▶ Requirement
Return every line of the listing below unchanged, character for character.

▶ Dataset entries
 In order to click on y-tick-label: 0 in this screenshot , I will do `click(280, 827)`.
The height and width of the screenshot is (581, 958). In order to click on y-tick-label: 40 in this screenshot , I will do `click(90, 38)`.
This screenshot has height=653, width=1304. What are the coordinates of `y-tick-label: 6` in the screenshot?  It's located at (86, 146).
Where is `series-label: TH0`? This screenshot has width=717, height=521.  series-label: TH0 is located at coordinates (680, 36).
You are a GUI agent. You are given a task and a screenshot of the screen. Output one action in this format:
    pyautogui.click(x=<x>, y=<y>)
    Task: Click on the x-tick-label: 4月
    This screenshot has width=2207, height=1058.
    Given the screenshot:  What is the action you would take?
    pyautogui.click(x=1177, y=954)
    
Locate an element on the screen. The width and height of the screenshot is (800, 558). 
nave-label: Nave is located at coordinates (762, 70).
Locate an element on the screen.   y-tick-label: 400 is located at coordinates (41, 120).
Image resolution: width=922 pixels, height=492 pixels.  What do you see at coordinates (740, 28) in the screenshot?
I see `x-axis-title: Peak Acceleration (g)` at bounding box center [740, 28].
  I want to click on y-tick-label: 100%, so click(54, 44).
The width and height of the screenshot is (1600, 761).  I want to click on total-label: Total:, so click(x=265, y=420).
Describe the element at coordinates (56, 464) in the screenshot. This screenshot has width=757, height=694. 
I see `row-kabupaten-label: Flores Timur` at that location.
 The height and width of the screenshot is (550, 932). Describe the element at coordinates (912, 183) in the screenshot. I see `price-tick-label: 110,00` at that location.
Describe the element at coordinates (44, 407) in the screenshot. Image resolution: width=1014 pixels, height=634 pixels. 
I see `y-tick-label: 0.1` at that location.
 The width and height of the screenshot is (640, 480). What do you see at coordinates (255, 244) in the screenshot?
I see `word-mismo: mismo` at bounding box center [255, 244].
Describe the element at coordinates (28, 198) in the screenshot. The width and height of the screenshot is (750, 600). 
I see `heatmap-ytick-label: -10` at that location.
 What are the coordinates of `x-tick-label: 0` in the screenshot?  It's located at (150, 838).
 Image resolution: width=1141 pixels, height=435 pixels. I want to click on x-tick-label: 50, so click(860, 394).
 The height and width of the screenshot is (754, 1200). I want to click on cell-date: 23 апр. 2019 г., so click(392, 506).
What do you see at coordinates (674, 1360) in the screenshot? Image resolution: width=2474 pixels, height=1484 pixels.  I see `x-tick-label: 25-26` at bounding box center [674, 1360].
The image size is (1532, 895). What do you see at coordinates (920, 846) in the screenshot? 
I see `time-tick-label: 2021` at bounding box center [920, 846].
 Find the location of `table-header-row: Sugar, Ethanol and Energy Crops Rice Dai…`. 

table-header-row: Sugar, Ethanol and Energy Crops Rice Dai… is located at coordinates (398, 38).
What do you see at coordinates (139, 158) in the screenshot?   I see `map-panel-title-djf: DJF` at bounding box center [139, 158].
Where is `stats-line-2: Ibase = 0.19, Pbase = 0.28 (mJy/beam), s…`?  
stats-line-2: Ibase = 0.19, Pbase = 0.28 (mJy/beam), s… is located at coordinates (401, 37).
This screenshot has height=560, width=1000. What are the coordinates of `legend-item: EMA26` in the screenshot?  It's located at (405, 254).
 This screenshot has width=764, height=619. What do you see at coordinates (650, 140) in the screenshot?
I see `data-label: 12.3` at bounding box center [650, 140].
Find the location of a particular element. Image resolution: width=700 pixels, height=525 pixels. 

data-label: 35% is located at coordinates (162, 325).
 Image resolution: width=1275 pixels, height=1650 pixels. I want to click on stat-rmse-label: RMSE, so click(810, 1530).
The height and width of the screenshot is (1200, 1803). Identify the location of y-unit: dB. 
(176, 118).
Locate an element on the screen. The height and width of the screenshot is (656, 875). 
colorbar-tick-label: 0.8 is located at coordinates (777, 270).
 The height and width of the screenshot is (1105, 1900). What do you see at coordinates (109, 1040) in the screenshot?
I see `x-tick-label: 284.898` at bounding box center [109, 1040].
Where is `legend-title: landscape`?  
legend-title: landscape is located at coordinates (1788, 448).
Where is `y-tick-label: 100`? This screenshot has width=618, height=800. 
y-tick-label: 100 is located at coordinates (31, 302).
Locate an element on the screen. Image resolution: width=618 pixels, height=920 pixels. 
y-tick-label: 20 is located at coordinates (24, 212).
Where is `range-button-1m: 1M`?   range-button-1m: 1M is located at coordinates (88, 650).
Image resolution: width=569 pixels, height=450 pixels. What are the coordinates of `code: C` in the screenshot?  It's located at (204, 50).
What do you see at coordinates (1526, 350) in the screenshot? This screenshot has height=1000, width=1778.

▶ Response below
 In order to click on y-tick-label: 0 in this screenshot , I will do `click(280, 827)`.
The height and width of the screenshot is (581, 958). In order to click on y-tick-label: 40 in this screenshot , I will do `click(90, 38)`.
This screenshot has height=653, width=1304. What are the coordinates of `y-tick-label: 6` in the screenshot?  It's located at (86, 146).
Where is `series-label: TH0`? This screenshot has width=717, height=521.  series-label: TH0 is located at coordinates (680, 36).
You are a GUI agent. You are given a task and a screenshot of the screen. Output one action in this format:
    pyautogui.click(x=<x>, y=<y>)
    Task: Click on the x-tick-label: 4月
    This screenshot has width=2207, height=1058.
    Given the screenshot:  What is the action you would take?
    pyautogui.click(x=1177, y=954)
    
Locate an element on the screen. The width and height of the screenshot is (800, 558). 
nave-label: Nave is located at coordinates (762, 70).
Locate an element on the screen.   y-tick-label: 400 is located at coordinates (41, 120).
Image resolution: width=922 pixels, height=492 pixels.  What do you see at coordinates (740, 28) in the screenshot?
I see `x-axis-title: Peak Acceleration (g)` at bounding box center [740, 28].
  I want to click on y-tick-label: 100%, so click(54, 44).
The width and height of the screenshot is (1600, 761).  I want to click on total-label: Total:, so click(x=265, y=420).
Describe the element at coordinates (56, 464) in the screenshot. This screenshot has width=757, height=694. 
I see `row-kabupaten-label: Flores Timur` at that location.
 The height and width of the screenshot is (550, 932). Describe the element at coordinates (912, 183) in the screenshot. I see `price-tick-label: 110,00` at that location.
Describe the element at coordinates (44, 407) in the screenshot. Image resolution: width=1014 pixels, height=634 pixels. 
I see `y-tick-label: 0.1` at that location.
 The width and height of the screenshot is (640, 480). What do you see at coordinates (255, 244) in the screenshot?
I see `word-mismo: mismo` at bounding box center [255, 244].
Describe the element at coordinates (28, 198) in the screenshot. The width and height of the screenshot is (750, 600). 
I see `heatmap-ytick-label: -10` at that location.
 What are the coordinates of `x-tick-label: 0` in the screenshot?  It's located at (150, 838).
 Image resolution: width=1141 pixels, height=435 pixels. I want to click on x-tick-label: 50, so click(860, 394).
 The height and width of the screenshot is (754, 1200). I want to click on cell-date: 23 апр. 2019 г., so click(392, 506).
What do you see at coordinates (674, 1360) in the screenshot? Image resolution: width=2474 pixels, height=1484 pixels.  I see `x-tick-label: 25-26` at bounding box center [674, 1360].
The image size is (1532, 895). What do you see at coordinates (920, 846) in the screenshot? 
I see `time-tick-label: 2021` at bounding box center [920, 846].
 Find the location of `table-header-row: Sugar, Ethanol and Energy Crops Rice Dai…`. 

table-header-row: Sugar, Ethanol and Energy Crops Rice Dai… is located at coordinates (398, 38).
What do you see at coordinates (139, 158) in the screenshot?   I see `map-panel-title-djf: DJF` at bounding box center [139, 158].
Where is `stats-line-2: Ibase = 0.19, Pbase = 0.28 (mJy/beam), s…`?  
stats-line-2: Ibase = 0.19, Pbase = 0.28 (mJy/beam), s… is located at coordinates (401, 37).
This screenshot has height=560, width=1000. What are the coordinates of `legend-item: EMA26` in the screenshot?  It's located at (405, 254).
 This screenshot has width=764, height=619. What do you see at coordinates (650, 140) in the screenshot?
I see `data-label: 12.3` at bounding box center [650, 140].
Find the location of a particular element. Image resolution: width=700 pixels, height=525 pixels. 

data-label: 35% is located at coordinates (162, 325).
 Image resolution: width=1275 pixels, height=1650 pixels. I want to click on stat-rmse-label: RMSE, so click(810, 1530).
The height and width of the screenshot is (1200, 1803). Identify the location of y-unit: dB. 
(176, 118).
Locate an element on the screen. The height and width of the screenshot is (656, 875). 
colorbar-tick-label: 0.8 is located at coordinates (777, 270).
 The height and width of the screenshot is (1105, 1900). What do you see at coordinates (109, 1040) in the screenshot?
I see `x-tick-label: 284.898` at bounding box center [109, 1040].
Where is `legend-title: landscape`?  
legend-title: landscape is located at coordinates (1788, 448).
Where is `y-tick-label: 100`? This screenshot has width=618, height=800. 
y-tick-label: 100 is located at coordinates (31, 302).
Locate an element on the screen. Image resolution: width=618 pixels, height=920 pixels. 
y-tick-label: 20 is located at coordinates (24, 212).
Where is `range-button-1m: 1M`?   range-button-1m: 1M is located at coordinates (88, 650).
Image resolution: width=569 pixels, height=450 pixels. What are the coordinates of `code: C` in the screenshot?  It's located at (204, 50).
What do you see at coordinates (1526, 350) in the screenshot? This screenshot has height=1000, width=1778.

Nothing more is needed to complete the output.